DATA TO USE Block Start

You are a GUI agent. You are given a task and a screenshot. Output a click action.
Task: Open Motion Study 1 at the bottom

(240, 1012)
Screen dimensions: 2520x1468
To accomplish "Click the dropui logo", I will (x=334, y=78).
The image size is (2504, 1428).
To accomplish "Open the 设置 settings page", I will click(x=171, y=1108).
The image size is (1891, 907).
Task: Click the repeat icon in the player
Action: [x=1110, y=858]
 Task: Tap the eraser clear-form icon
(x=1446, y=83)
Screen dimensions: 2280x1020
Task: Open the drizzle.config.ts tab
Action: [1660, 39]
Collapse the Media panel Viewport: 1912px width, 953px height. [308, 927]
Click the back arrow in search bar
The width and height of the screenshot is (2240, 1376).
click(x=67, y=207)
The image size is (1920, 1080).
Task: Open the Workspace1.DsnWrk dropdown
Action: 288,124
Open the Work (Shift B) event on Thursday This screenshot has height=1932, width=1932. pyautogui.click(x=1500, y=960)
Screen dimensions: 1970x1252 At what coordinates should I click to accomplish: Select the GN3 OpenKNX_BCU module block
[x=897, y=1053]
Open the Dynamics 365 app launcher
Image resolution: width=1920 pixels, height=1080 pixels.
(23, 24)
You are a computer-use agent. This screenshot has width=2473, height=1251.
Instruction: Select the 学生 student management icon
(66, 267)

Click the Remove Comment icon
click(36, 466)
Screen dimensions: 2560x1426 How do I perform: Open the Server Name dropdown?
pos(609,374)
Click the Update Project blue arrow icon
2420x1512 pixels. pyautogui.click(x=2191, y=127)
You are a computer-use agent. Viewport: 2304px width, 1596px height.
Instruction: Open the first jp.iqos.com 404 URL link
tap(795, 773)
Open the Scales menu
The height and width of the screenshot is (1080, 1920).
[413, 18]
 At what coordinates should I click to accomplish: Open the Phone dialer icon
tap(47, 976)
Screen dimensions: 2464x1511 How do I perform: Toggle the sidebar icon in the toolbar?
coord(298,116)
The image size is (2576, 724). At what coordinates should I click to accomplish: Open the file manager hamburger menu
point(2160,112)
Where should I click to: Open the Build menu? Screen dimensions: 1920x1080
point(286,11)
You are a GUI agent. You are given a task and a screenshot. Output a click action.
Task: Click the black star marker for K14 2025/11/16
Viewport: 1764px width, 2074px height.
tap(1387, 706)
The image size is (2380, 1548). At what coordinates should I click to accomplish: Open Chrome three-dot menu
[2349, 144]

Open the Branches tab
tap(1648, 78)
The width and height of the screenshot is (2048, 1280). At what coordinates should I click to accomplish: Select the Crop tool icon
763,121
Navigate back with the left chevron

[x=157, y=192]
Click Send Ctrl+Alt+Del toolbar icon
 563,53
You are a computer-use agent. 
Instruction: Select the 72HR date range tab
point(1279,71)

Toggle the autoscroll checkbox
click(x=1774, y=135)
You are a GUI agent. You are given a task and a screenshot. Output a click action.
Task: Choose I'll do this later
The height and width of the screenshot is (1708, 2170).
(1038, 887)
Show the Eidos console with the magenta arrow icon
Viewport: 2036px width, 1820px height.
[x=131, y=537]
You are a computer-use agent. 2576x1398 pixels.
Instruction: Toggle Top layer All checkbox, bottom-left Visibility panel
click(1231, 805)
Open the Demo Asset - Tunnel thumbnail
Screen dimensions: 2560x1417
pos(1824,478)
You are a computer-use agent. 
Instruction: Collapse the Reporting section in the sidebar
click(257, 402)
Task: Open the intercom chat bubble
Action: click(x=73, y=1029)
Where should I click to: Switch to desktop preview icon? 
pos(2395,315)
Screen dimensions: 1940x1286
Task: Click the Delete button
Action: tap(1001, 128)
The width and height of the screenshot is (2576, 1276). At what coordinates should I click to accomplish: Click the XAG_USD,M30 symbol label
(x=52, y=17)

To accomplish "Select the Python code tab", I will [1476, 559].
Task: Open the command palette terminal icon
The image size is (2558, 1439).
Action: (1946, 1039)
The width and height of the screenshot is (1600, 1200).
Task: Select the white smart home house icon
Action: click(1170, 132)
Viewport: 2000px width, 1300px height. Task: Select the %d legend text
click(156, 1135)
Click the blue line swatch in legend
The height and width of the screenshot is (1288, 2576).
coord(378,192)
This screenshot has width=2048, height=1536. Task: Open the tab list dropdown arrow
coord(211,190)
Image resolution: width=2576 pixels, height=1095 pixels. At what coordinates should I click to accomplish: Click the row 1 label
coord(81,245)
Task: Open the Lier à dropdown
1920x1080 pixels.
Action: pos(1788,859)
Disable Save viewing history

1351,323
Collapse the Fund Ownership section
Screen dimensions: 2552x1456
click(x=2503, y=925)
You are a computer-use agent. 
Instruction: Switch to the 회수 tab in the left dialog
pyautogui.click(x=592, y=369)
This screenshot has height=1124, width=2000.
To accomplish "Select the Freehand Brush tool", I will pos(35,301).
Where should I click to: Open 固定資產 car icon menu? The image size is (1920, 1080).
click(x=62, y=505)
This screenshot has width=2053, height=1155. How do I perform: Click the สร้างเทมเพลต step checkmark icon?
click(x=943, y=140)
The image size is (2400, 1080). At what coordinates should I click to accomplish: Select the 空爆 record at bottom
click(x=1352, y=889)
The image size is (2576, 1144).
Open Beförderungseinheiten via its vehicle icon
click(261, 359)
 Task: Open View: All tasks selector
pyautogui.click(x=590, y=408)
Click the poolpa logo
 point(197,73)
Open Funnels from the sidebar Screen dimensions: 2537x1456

DATA TO USE Block End

TO DO – Give again, word for word, the records from their first line to the one with "The image size is (2504, 1428).", and leave out all else.

TASK SOLUTION –
You are a GUI agent. You are given a task and a screenshot. Output a click action.
Task: Open Motion Study 1 at the bottom

(240, 1012)
Screen dimensions: 2520x1468
To accomplish "Click the dropui logo", I will (x=334, y=78).
The image size is (2504, 1428).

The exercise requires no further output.